Granted, the described problem, that if a program opens before and writes 
after the lock (therefore overwriting the file) persists, but I don't 
think this is really a locking problem or is it?

>> I think this is also older...
> 
> One problem is that there's at least 3 ways of doing this in Linux, all
> three relatively recent.
> 
> One would give you a signal when a file in the one single directory
> you're watching (maybe just the cwd) changed. Not very handy except for
> the refreshing of a window in a file manager.
> 
> One would do some sort of something or other with messages sent to you
> somehow I forget when anything under a particular file tree changed,
> IIRC. It was poor because, IIRC, you had to block to wait for the
> messages or something.
> 
> The latest one, done right, lets you open a file handle, writing to the
> handle says what you're waiting to see change, reading the (selectable)

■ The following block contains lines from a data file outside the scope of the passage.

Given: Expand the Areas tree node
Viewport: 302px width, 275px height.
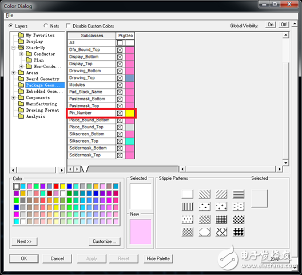Looking at the screenshot, I should (14, 73).
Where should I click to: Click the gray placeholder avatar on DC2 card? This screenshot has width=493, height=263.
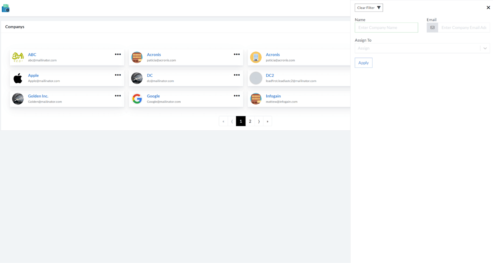click(256, 78)
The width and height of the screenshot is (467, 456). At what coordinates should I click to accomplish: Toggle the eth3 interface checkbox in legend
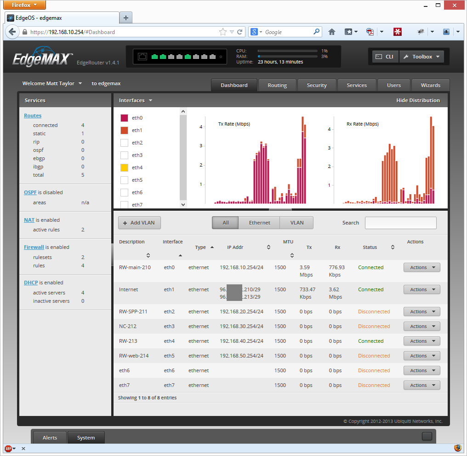[x=124, y=155]
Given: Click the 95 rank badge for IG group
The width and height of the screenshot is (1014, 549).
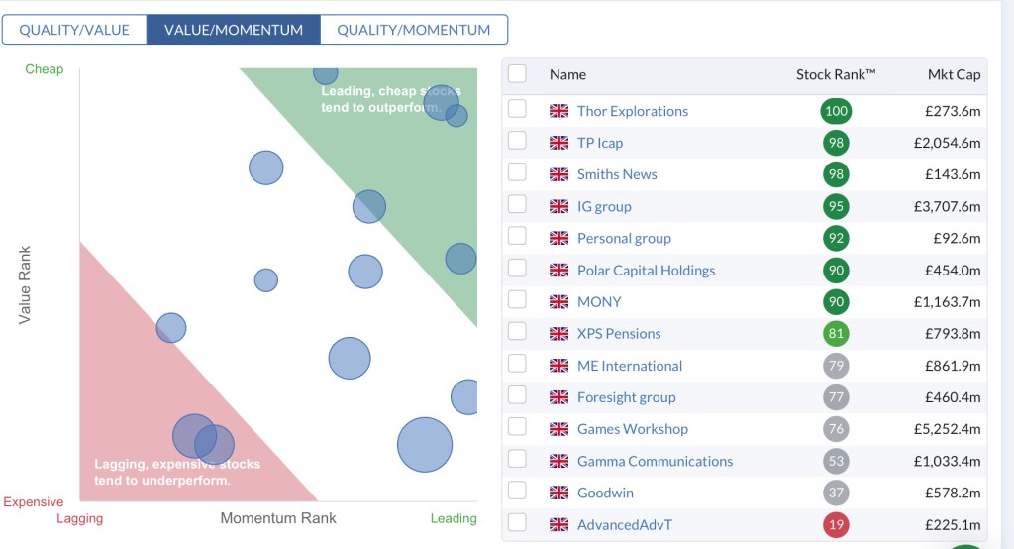Looking at the screenshot, I should coord(836,206).
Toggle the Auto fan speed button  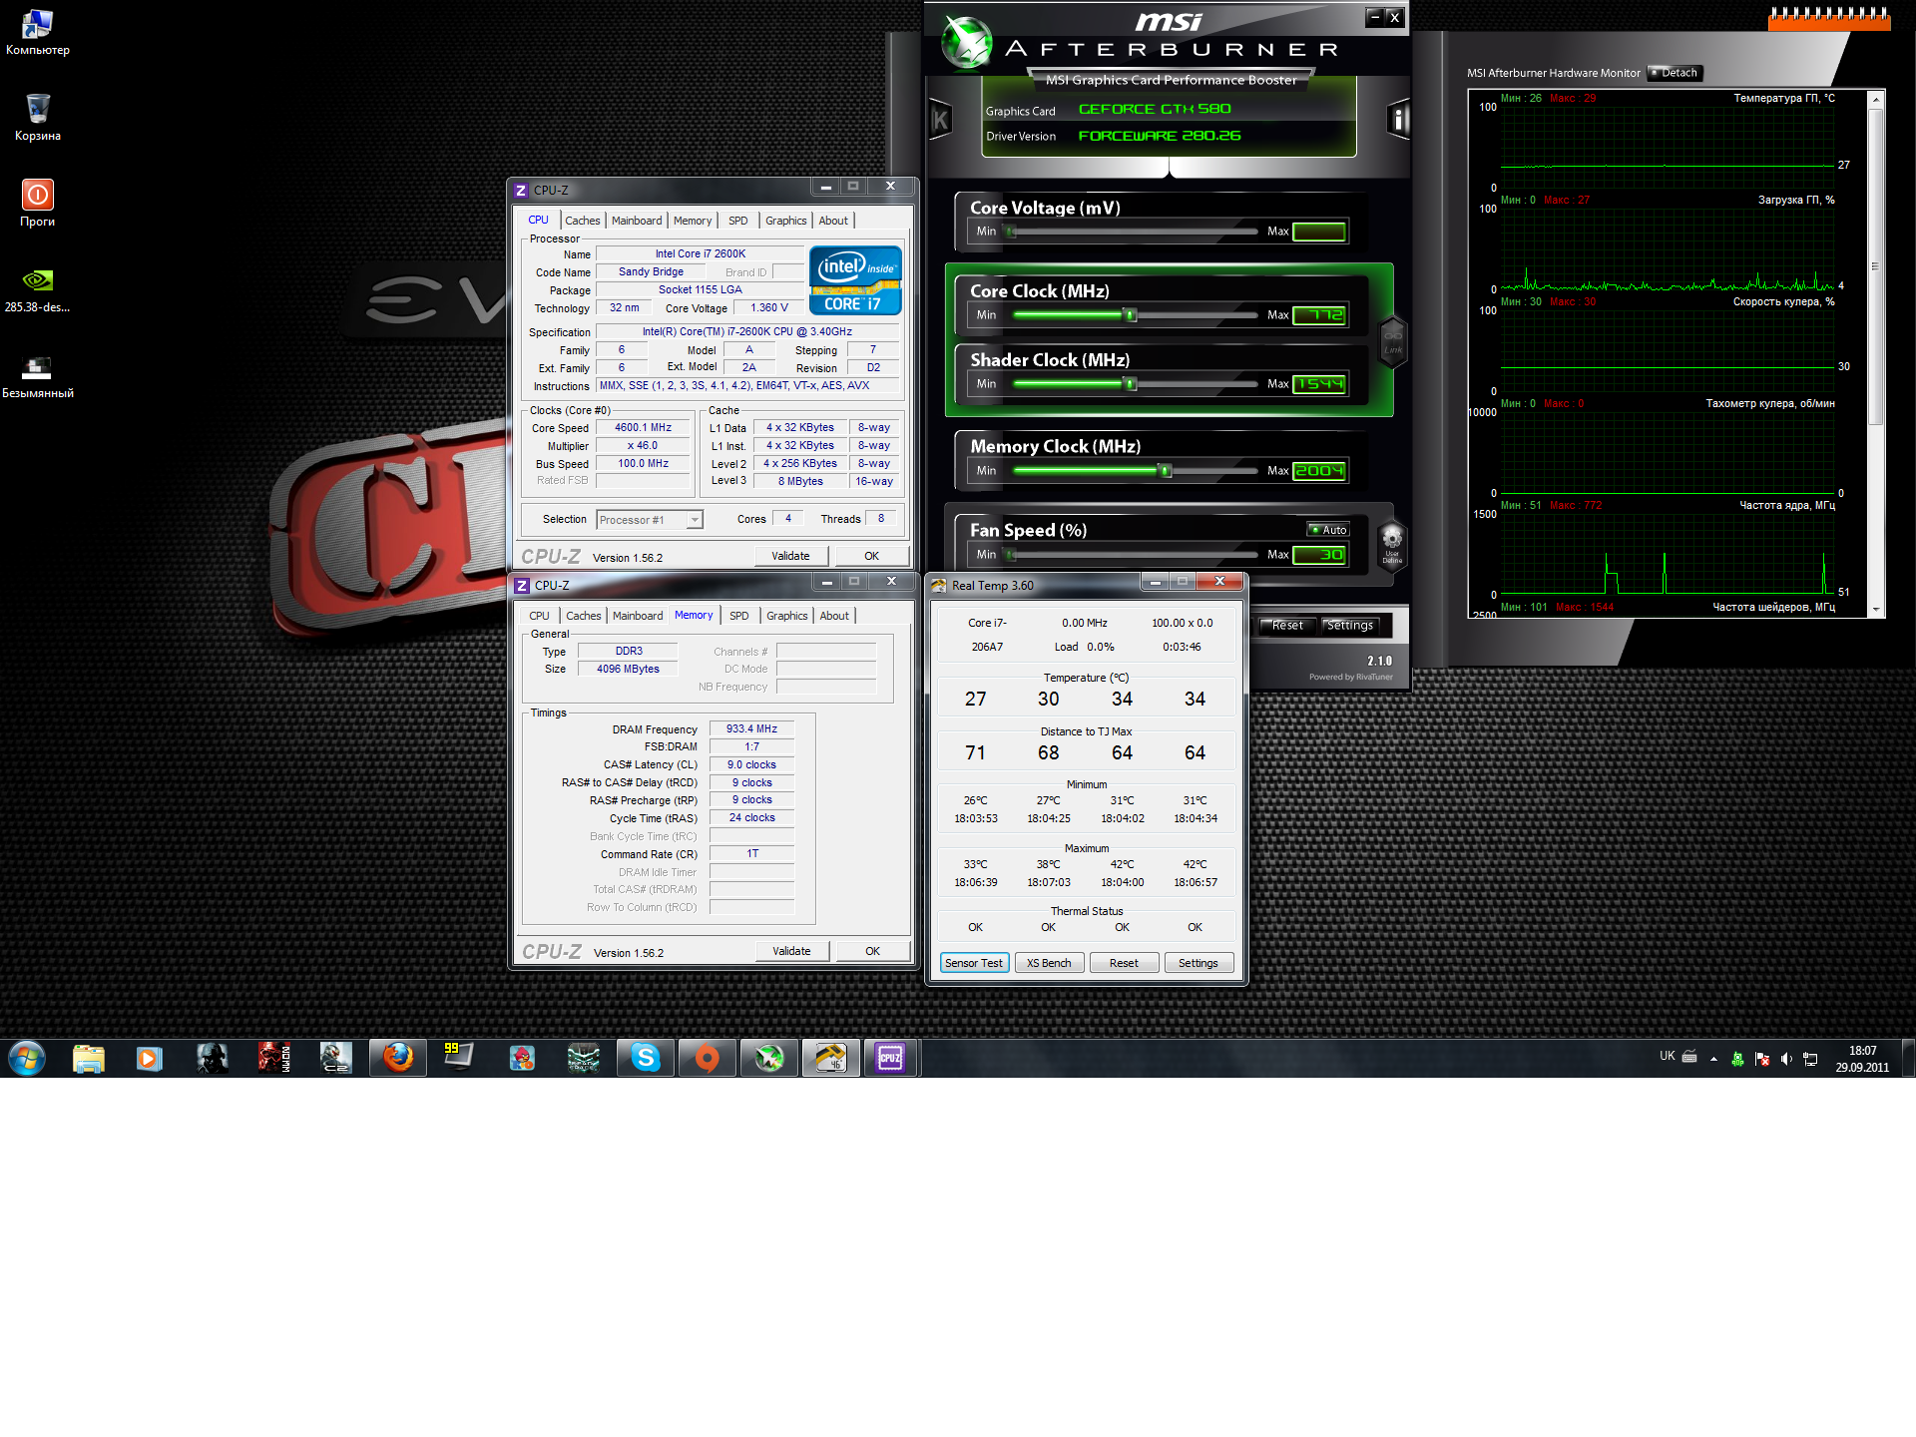point(1328,530)
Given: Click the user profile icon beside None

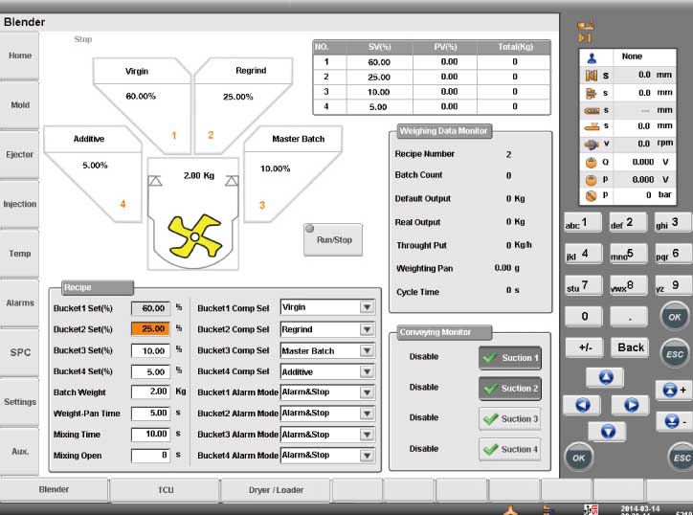Looking at the screenshot, I should click(x=591, y=56).
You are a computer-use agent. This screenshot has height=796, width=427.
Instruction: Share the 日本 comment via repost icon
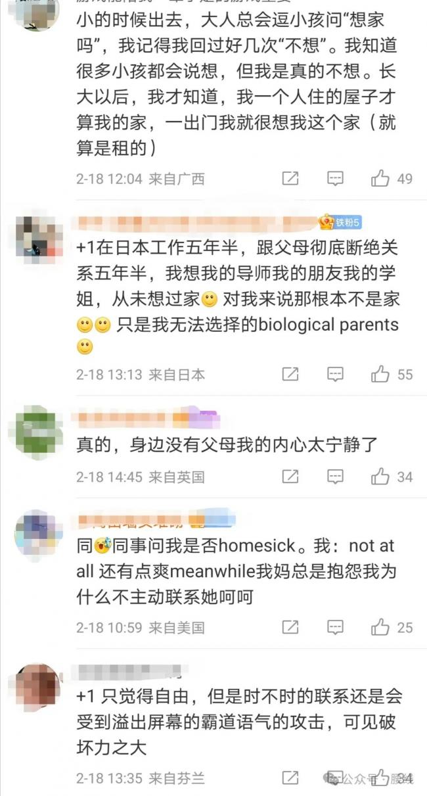290,374
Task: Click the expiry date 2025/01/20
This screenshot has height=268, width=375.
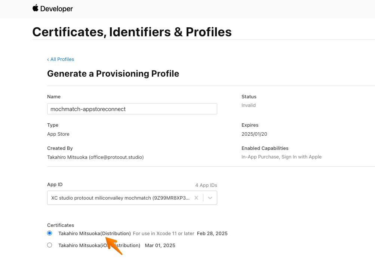Action: 254,134
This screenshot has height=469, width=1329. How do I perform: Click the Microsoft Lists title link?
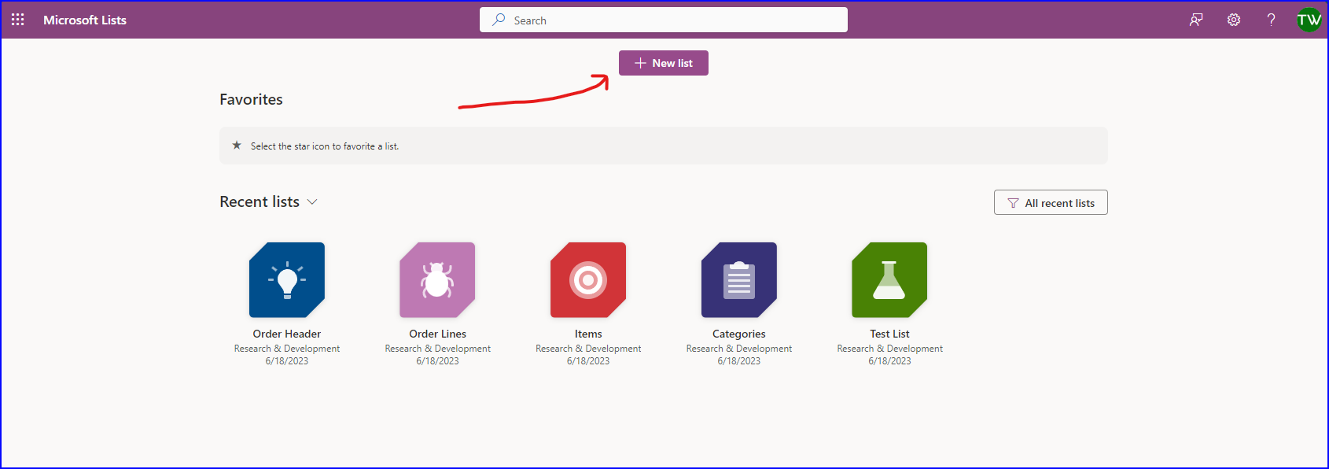click(85, 20)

> handle lets you know when something there changed and what it was.

Ok, thanks. I just was thinking of tailf which advertises with hard disk 
spin down when the file does not change - so it definitely does not poll 
and is around since at least 2003. I just searched for it and it seems 
that there are two mechanisms: dnotify and the more recently inotify. Now 
they might not do what you like to do with them (sorry I didn't 
understand what you wanted to do exactly) but for being notified when a 
file changes (which is what Andrew was talking about) even dnotify seems 
to be fine (and is around since kernel 2.4.). Has your problem something 
to do with blocking / non-blocking access of this information?